Defective assembly of ribonucleic acid polymerase subunits in a temperature-sensitive .alpha.-subunit mutant of Escherichia coli

Abstract

The subunit assembly of RNA polymerase was investigated for the temperature-sensitive Escherichia coli strains carrying the mutation rpoA101 or rpoA112 in the gene encoding its .alpha. subunit. In cells carrying rpoA112, the sequential asembly of enzyme subunits is blocked at an early step, i.e., either the dimerization of altered .alpha. subunit or the subsequent association of altered .alpha. dimer with .beta. subunit. The unassembled free .alpha. subunit accumulates and the unassembled .beta. and .beta.'' subunits are degraded rapidly, in particular at a nonpermissive temperature.
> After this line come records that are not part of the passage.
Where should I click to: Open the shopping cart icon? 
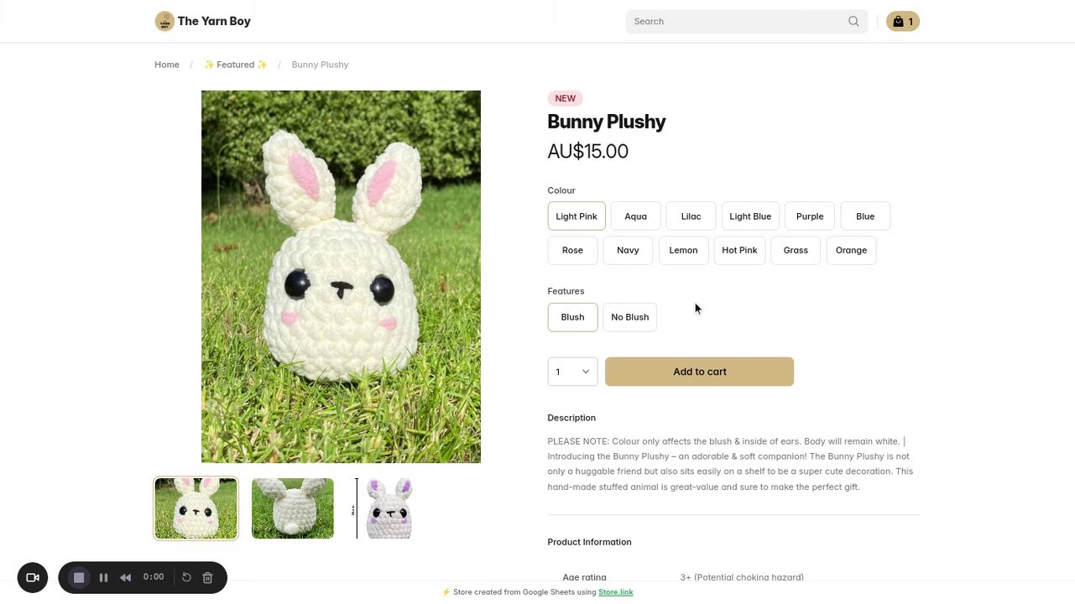click(x=902, y=21)
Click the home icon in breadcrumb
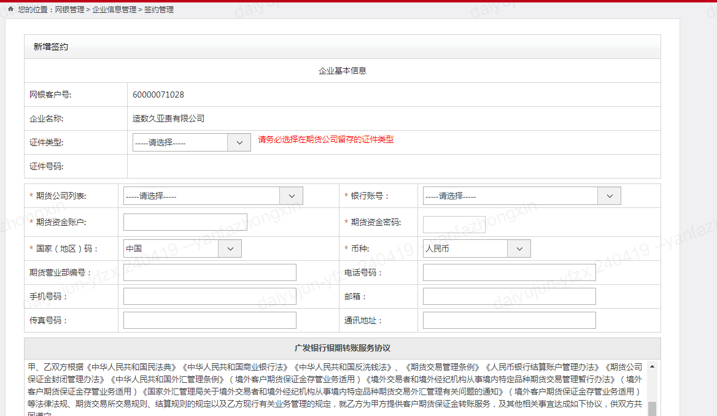The image size is (717, 416). (x=10, y=9)
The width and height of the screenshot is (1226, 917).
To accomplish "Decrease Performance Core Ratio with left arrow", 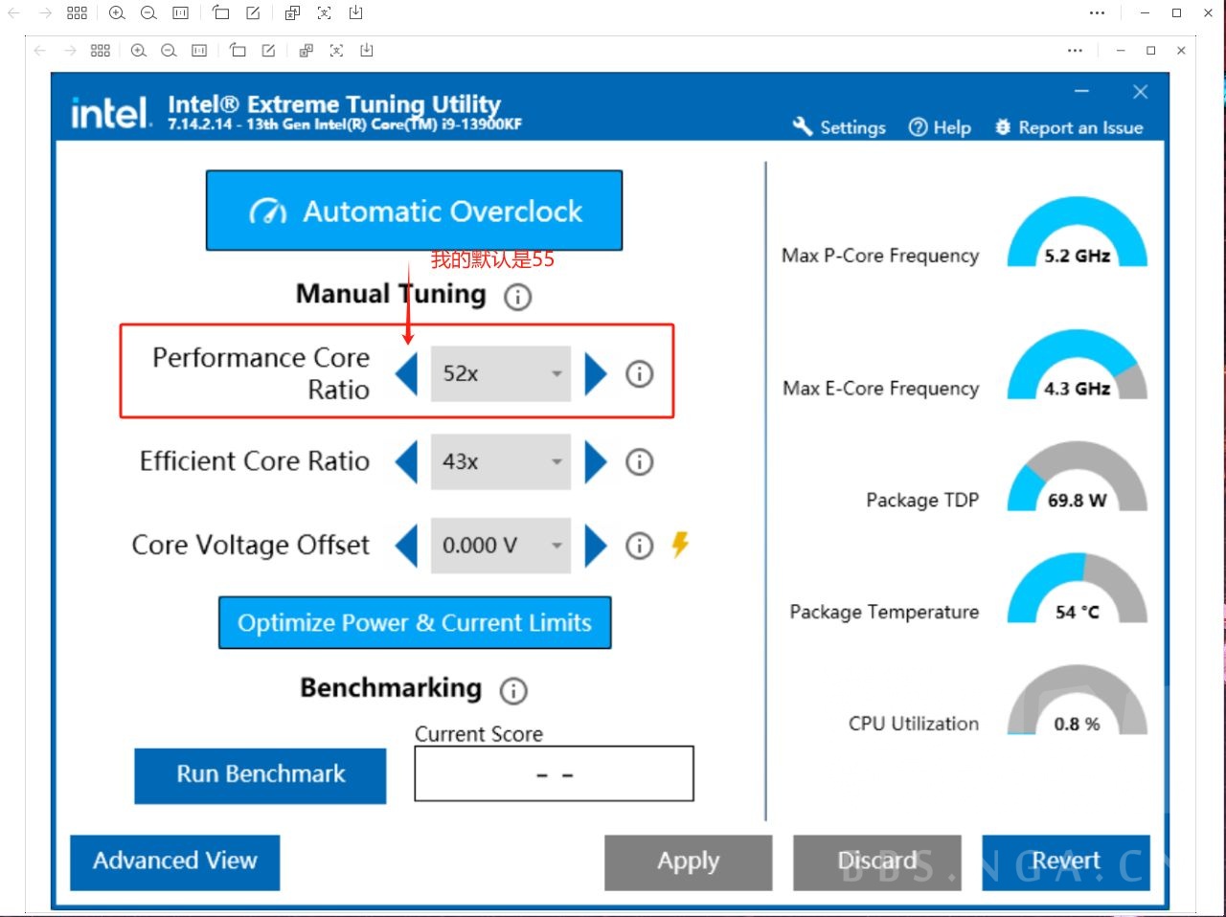I will pyautogui.click(x=407, y=373).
The assembly defect is accompanied by an overproduction of enzyme subunits apparently due to the decrease in the concentration of repressor holoenzyme involved in the autogenous regulation. The temperature-sensitive growth of rpoA112 mutants is attributed to the assembly defect of RNA polymerase as well as to the thermolability of asembled polymerase. The altered .alpha. subunit in a mutant carrying rpoA101 is assembled into the polymerase structure as efficiently as in wild-type cells; nevertheless, both .beta. and .beta.'' subunits are rapidly degraded in this mutant. The mutant polymerase is probably structurally different from the metabolically stable wild-type enzyme. Thus, the ts character of rpoA101 mutant is explained by the alteration in the structure and function of assembled RNA polymerase.